This article was published in Australian Dictionary of Biography, Volume 8, (MUP), 1981
Sir John Gellibrand (1872-1945), soldier and farmer, was born on 5 December 1872 at Lleintwardeine, Ouse, Tasmania, son of Thomas Lloyd Gellibrand, grazier, landowner and parliamentarian, and his wife Isabella, née Brown, and grandson of Joseph Tice Gellibrand.

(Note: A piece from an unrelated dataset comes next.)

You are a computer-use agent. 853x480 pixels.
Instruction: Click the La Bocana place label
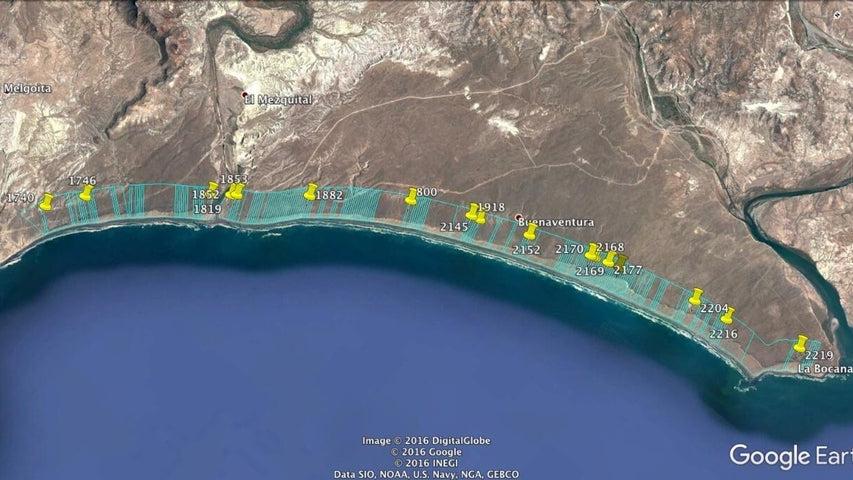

Soon after her husband's death in 1874 Mrs Gellibrand took her seven children to England. John was educated at Crespigny House, Aldeburgh, Suffolk, at Frankfurt-am-Main, Germany, where the family lived for a time, and at the King's School, Canterbury, England, in 1888-89. At 17 he passed the Royal Indian Engineering College entrance examination but bank failures in Australia prevented his taking the course. He decided on a military career and, after entering the Royal Military College, Sandhurst, in September 1892, gained the highest marks in the aggregate at the final examinations a year later. Commissioned as a second lieutenant in the South Lancashire Regiment on 21 October 1893 and posted to its 1st Battalion, he was promoted lieutenant in 1895, having the previous year qualified as an interpreter in German and French. On 27 July 1894, at the parish church, Ilkley, Yorkshire, he had married Elizabeth Helena Breul with Anglican rites.
In the South African War Gellibrand commanded a company in the operations of February 1900 leading to the relief of Ladysmith, and in March served in Natal. Transferred next May as a captain to the 3rd Battalion, Manchester Regiment (then being raised at Aldershot), he was in 1902-03 stationed at St Helena as adjutant of the garrison responsible for Boer prisoners of war. Then, with the two companies which had been left with him on the island, he rejoined the rest of the battalion in South Africa.
In December 1906, soon after its return to England, the 3rd Battalion was disbanded. Gellibrand was selected to attend the staff college at Camberley; he graduated in 1907 and was posted next year to Ceylon as deputy assistant adjutant and quartermaster general. Before his four-year term ended, he was placed on half-pay. Greatly disappointed, he resigned his commission and was gazetted out of the army on retired pay—after World War I, Charles Bean, in the official history of the Australian Imperial Force, was to comment that it was 'a constant wonder … how a man with his qualities and with staff college training could have been allowed—much less almost compelled—to slip out of the British Army'.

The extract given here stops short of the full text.